Дочь двух поэтов. В Гомеле с лекцией выступила Екатерина Симонова-Гудзенко

Помимо того, что Екатери­на Кирилловна является док­тором исторических наук, за­ведует кафедрой истории и культуры Японии в Институ­те стран Азии и Африки МГУ имени Ломоносова, она ещё приходится приёмной доче­рью легендарному военному журналисту, поэту и прозаику Константину Симонову. Род­ным её отцом был рано ушед­ший из жизни фронтовой поэт Семён Гудзенко.

Екатерина Симонова-Гудзенко прочла студентам Гомельского государственного универси­тета имени Ф. Скорины лекцию по японской истории и искусству. А также рассказала о фронтовых по­этах Константине Симонове и Семёне Гудзенко.

— Как получилось, что в семье советского литератора появился чело­век, всего себя отдавший изу­чению далёкой и малопонят­ной многим Японии?

— Где-то в девятом классе передо мной, как и перед каж­дым молодым человеком, встал вопрос: какую стезю во взрос­лой жизни избрать? Точные науки отпали сразу, это не про меня. Чертить тоже не уме­ла. По биологии однаж­ды даже «кол» на всю страницу стоял — какую-то инфузорию вверх ногами нарисовала. Взя­ла я справочник для поступа­ющих в вузы и стала смотреть, что мне подходит. На филологию идти нельзя, при таких-то двух папах. В искусство тоже, ведь мама была крупным искусство­ведом в СССР.

Остаются языки. Французский и английский я к тому времени знала достаточно хорошо, поэтому решила посту­пать на восточные.
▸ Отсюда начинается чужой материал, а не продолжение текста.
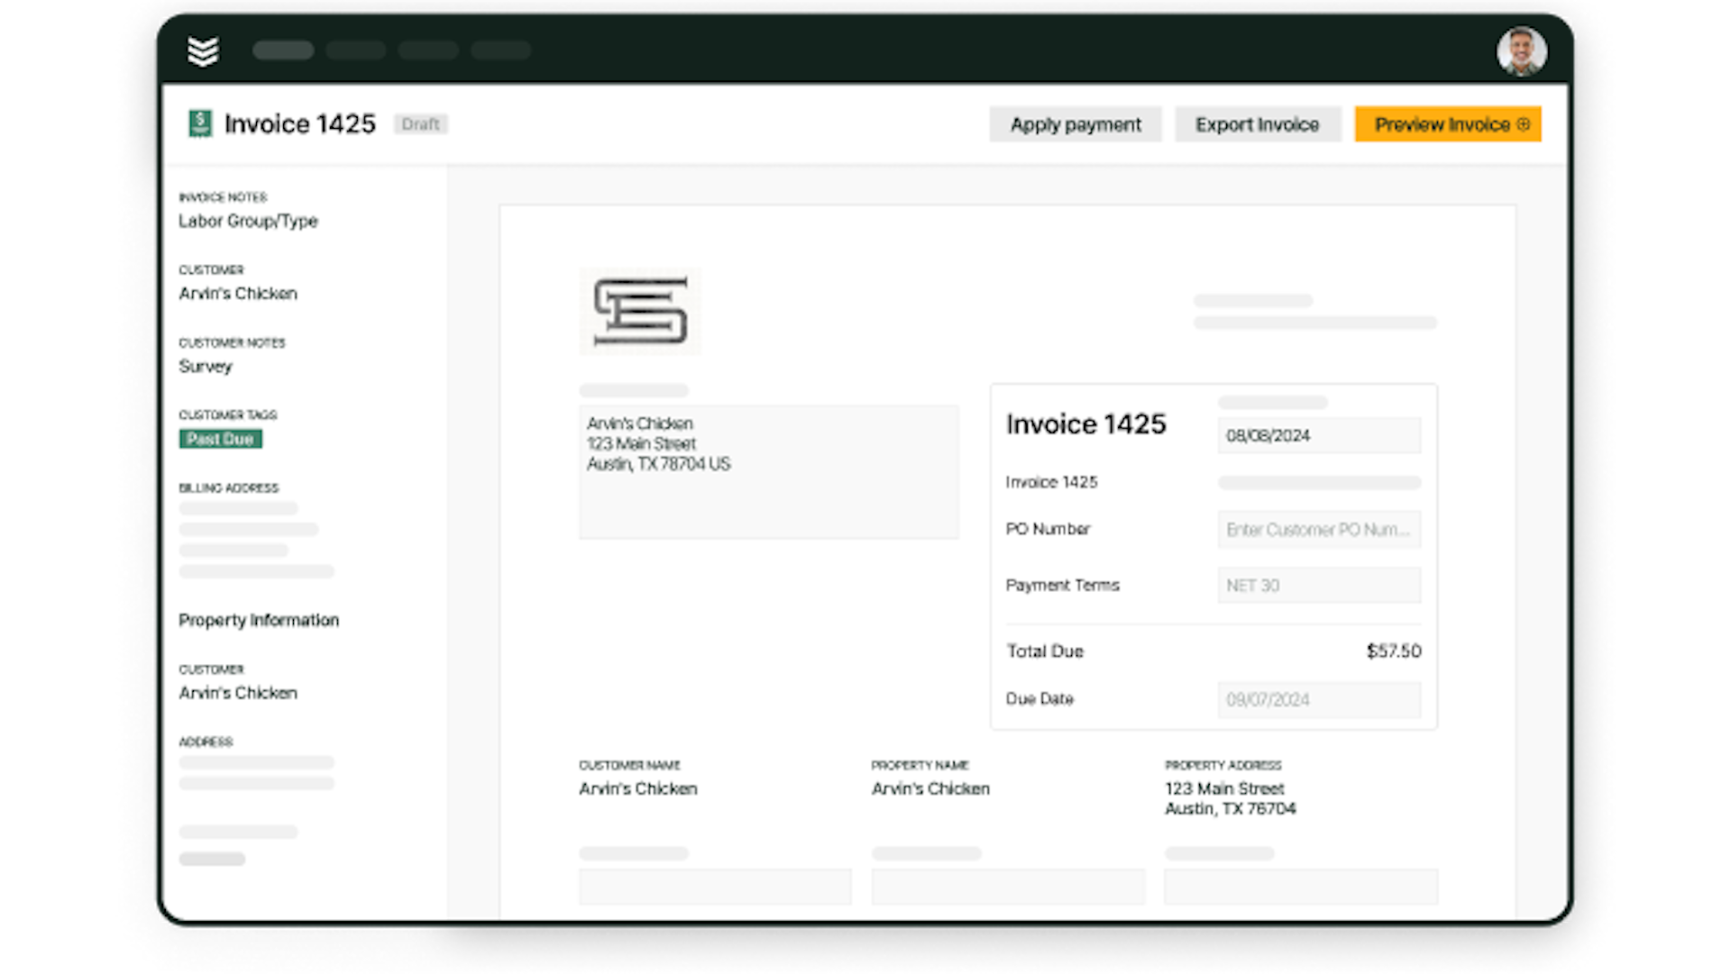The height and width of the screenshot is (974, 1731).
Task: Click the Apply payment icon button
Action: 1075,123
Пришла к папе (Константину Симонову) и заявила, что буду поступать в институт восточных языков. Тем более что именно его окон­чил мой сводный брат Алексей. Папа в принципе согласился, но предупредил, чтобы не взду­мала поступать на отделение языков стран Ближнего Восто­ка. Был убеждён, что женщи­не там делать нечего.

Остава­лось выбрать между китайским и японским. Поскольку папа в 1946 году был в Японии, даже жил там продолжительное вре­мя, а культура и история Страны восходящего солнца произвели на него глубочайшее впечатле­ние, он, разумеется, посовето­вал мне присмотреться именно к этой стране. Все летние кани­кулы я читала книги по япон­ской истории, переведённые на русский стихи японских поэ­тов и вскоре убедилась, что папа был прав: Япония — это безу­мно интересно!

С первого раза поступить не удалось. Экзамены сдала доста­точно успешно, но не настолько, чтобы получить право выбирать страну и язык, который впо­следствии предстояло изучать. Для этого нужно было полу­чить все пятёрки. Мне настой­чиво советовали выбрать что-то другое, а я не менее настойчиво стояла на своём.

В итоге забра­ла документы и не без папиного содействия устроилась курье­ром в фоторедакцию знамени­того агентства печати «Ново­сти». Которое в 1961 году при­шло на смену не менее знамени­тому «Совинформбюро». Без­условно, год работы там мне многое дал в смысле жизнен­ного опыта. Во всяком случае, стала разбираться в редакцион­ной «кухне».

Был момент, что даже сомне­ваться начала: стоит ли пытать­ся вновь поступать или попро­бовать овладеть профессией оператора? Но всё же устоя­ла перед искушением и успеш­но поступила туда, куда хоте­ла. О чём ни разу в жизни не пожалела.

— А в Японии знают твор­чество Константина Симо­нова?

— Трудно сказать… Особен­но принимая во внимание тот печальный факт, что и в России- то о нём многие представления не имеют. Старшее поколение японцев, безусловно, знакомо с его прозой. У меня дома есть книга «Дни и ночи», переведён­ная на японский ещё в 40-50-х годах прошлого века. Знаю, что позже в Японии издавалась симоновская «Живые и мёрт­вые». А вот стихов отца япон­цы, если специально не интере­суются, не знают. Очень трудно сделать хороший литературный перевод с русского.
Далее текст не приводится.